El Dr. Lammer comenta «Nuestros resultados sugieren que los mundos como estos dos súper-Tierras pueden haber capturado el equivalente de entre 100 y 1000 veces el hidrógeno de los océanos de la Tierra, pero sólo han perdido un pequeño tanto por ciento de ella durante toda su vida. Con este tipo de atmósferas espesas, la presión sobre las superficies será enorme, lo que hace casi imposible que exista vida.»

 

La Zona de Habitabilidad

Alrededor de las estrellas se define una zona donde es posible que la vida pueda aparecer y desarrollarse de una manera más o menos estable, es decir, que el planeta que la habite pueda disfrutar de temperaturas moderadas en su superficie durante 3 ó 4 mil millones de años.

Zona de Habitabilidad del Sistema Solar

Zona de Habitabilidad del Sistema Solar

Una de las condiciones para que un planeta tenga alguna posibilidad de albergar vida, al menos tal y como la conocemos aquí en la Tierra, es que se encuentre en lo que se llama la «zona de habitabilidad» de su estrella.
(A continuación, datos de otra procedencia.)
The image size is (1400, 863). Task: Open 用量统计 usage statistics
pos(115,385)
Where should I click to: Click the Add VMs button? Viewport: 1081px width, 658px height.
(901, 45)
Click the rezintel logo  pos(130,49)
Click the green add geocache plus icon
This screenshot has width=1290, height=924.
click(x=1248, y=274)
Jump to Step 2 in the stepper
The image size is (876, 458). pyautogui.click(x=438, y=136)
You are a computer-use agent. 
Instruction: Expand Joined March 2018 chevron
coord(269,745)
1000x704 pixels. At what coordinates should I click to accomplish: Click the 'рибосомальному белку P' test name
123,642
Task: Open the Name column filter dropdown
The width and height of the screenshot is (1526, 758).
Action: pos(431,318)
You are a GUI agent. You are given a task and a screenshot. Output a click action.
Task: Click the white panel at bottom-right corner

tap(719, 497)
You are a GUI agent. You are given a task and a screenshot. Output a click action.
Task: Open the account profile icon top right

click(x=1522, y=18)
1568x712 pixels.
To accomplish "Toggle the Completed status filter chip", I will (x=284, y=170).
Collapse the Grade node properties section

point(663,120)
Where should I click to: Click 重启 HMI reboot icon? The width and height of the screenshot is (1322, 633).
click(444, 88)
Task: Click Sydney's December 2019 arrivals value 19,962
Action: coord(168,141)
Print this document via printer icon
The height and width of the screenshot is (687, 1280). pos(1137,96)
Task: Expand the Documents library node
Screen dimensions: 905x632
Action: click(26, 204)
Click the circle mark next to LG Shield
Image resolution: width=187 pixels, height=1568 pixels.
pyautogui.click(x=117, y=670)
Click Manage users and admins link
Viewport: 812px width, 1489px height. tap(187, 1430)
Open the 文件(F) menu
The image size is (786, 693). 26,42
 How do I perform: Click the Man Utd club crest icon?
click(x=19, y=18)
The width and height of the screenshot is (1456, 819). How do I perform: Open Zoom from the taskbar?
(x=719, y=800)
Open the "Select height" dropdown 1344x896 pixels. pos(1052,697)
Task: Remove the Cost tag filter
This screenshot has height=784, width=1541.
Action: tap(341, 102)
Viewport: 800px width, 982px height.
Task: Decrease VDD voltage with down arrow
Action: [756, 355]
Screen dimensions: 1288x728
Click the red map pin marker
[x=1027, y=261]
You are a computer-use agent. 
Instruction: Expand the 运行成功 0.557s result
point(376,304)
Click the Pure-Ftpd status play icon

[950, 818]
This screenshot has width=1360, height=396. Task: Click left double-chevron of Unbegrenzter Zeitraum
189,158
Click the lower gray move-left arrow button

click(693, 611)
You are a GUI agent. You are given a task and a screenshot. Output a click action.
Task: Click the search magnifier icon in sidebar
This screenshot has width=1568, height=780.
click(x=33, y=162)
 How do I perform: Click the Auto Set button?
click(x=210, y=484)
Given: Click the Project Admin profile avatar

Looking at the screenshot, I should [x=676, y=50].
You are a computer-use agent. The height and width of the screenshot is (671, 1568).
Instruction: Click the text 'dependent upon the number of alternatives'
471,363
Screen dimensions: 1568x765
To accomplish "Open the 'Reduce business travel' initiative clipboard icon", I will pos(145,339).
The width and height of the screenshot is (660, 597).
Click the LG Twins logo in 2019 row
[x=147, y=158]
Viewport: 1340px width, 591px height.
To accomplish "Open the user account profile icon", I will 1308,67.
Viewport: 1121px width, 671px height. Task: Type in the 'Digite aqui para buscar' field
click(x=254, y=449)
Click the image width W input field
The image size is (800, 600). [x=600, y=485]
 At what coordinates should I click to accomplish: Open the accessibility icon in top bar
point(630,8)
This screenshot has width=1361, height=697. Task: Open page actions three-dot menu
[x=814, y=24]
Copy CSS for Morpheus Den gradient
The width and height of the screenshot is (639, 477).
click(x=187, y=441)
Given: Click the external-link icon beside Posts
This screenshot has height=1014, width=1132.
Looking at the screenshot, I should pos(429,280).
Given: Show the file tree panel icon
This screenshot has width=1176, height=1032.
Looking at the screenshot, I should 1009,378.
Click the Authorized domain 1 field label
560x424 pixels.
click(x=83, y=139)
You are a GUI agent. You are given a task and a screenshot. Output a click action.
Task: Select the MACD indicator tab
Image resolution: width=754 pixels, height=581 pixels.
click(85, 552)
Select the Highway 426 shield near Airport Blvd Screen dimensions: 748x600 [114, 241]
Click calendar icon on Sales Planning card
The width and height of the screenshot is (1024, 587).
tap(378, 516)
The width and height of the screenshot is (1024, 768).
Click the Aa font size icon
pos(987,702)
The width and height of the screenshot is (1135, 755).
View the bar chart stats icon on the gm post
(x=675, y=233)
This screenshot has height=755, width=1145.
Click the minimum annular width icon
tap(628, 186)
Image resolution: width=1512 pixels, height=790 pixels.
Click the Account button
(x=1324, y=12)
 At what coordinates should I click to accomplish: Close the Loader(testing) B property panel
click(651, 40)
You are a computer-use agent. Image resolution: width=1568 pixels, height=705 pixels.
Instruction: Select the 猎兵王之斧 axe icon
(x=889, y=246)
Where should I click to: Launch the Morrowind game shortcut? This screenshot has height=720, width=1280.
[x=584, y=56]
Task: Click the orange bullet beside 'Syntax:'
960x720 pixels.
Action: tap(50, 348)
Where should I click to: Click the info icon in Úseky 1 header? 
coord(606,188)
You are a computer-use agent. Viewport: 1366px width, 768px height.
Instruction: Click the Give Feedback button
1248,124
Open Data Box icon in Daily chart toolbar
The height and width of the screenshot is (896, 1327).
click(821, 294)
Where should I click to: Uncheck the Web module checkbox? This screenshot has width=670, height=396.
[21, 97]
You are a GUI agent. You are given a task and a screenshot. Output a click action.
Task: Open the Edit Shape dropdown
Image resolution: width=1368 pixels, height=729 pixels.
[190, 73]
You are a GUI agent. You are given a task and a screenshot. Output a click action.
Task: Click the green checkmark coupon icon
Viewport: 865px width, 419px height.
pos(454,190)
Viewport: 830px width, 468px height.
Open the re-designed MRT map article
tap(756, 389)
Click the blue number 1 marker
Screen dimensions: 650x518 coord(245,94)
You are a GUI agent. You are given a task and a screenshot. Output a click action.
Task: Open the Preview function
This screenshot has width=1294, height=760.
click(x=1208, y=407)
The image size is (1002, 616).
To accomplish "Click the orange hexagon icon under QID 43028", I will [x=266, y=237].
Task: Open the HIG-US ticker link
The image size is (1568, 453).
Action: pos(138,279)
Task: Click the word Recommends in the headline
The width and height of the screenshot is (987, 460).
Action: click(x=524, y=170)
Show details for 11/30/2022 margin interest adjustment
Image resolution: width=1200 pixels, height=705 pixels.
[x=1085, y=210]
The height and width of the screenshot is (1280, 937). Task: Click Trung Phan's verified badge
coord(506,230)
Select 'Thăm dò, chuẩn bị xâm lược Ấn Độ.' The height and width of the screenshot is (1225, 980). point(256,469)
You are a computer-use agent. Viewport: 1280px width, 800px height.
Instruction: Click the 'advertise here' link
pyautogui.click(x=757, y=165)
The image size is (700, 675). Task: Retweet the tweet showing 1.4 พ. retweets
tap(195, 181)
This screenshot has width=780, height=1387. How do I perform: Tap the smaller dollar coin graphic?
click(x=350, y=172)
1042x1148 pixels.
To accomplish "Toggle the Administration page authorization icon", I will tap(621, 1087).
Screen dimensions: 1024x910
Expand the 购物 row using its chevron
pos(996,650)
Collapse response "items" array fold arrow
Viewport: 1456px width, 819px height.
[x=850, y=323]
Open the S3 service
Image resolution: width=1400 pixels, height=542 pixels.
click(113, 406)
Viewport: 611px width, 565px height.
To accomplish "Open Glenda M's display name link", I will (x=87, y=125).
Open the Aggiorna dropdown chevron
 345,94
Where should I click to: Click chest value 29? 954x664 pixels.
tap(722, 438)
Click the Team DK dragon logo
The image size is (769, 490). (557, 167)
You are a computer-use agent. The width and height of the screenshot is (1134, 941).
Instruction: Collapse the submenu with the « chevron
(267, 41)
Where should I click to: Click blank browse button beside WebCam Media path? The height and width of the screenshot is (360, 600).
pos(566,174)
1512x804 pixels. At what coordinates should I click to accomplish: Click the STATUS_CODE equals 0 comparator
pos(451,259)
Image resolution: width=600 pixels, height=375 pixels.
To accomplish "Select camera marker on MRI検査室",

Es decir, a la distancia necesaria, ni demasiado cerca ni demasiado lejos, para que en su superficie pueda existir agua líquida.

Además de la distancia, la zona de habitabilidad también depende de la masa y la edad de la estrella, ya que con el tiempo cambia su tipo espectral y su luminosidad. En una estrella de tipo M, las más numerosas en nuestra galaxia, de baja masa y luminosidad, la zona habitable se encontrará muy cerca de la estrella. Pero ese factor también podría influir en la existencia de vida, como la excentricidad de la órbita o la inclinación del eje de rotación… Mil factores influyen.

Un equipo de la Universidad de Aberdeen en Escocia (Reino Unido) también cree que esas fronteras tradicionales deberían ampliarse, ya que, a su juicio, mundos rocosos y fríos que antes se consideraban inertes pueden ser capaces de soportar vida por debajo de su superficie.

Mundos habitables

En este sentido, un equipo de investigadores de la Universidad de Texas ha elaborado un Indice de Complejidad Biológica (BCI), diseñado especialmente para hacer una estimación de la probabilidad de que la vida orgánica compleja surja en otros mundos. Según los cálculos, solo en la Vía Láctea podría haber más de cien millones de planetas con vida compleja, algo absolutamente impresionante.